» Task statement
A faithful copy is required: transcribe each line below exactly, minus the pictures.

» Dataset entries
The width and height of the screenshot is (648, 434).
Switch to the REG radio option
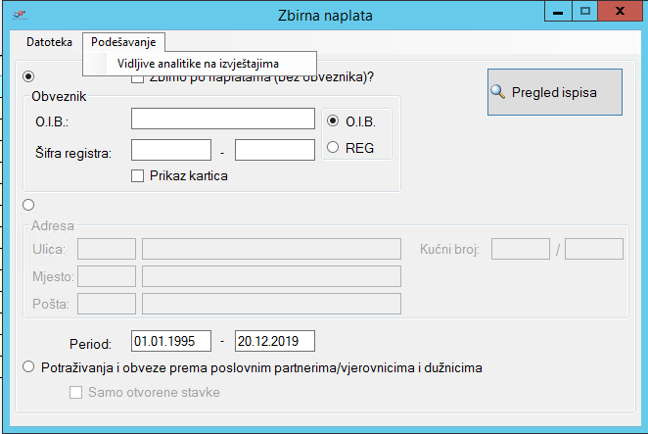coord(333,147)
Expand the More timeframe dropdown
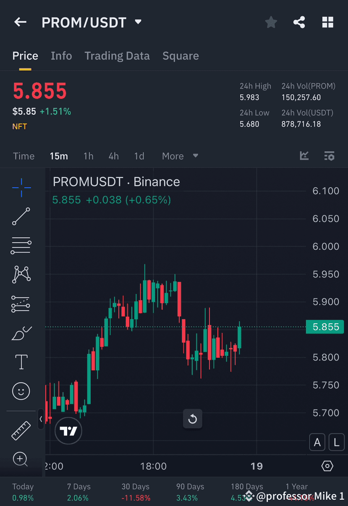The height and width of the screenshot is (506, 348). click(x=180, y=156)
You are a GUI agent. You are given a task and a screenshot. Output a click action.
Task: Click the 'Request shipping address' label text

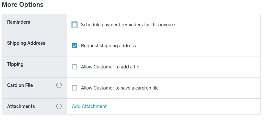tap(109, 46)
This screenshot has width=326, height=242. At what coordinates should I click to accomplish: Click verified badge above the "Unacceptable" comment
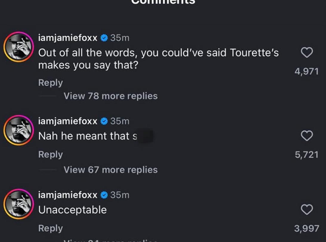[x=104, y=195]
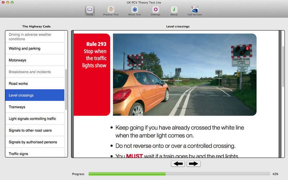Open the Full Version bus icon
Screen dimensions: 288x180
tap(194, 10)
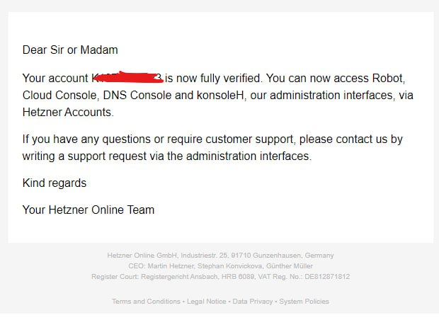Open the Data Privacy footer link

click(x=253, y=302)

» Your response
The width and height of the screenshot is (648, 434).
Switch to the REG radio option
coord(333,147)
Expand the More timeframe dropdown
The height and width of the screenshot is (506, 348). click(x=180, y=156)
You are a GUI agent. You are given a task and a screenshot. Output a click action.
Task: Click the 'Request shipping address' label text

tap(109, 46)
This screenshot has width=326, height=242. At what coordinates should I click to accomplish: Click verified badge above the "Unacceptable" comment
[x=104, y=195]
Open the Full Version bus icon
Screen dimensions: 288x180
tap(194, 10)
Open the Data Privacy footer link

click(x=253, y=302)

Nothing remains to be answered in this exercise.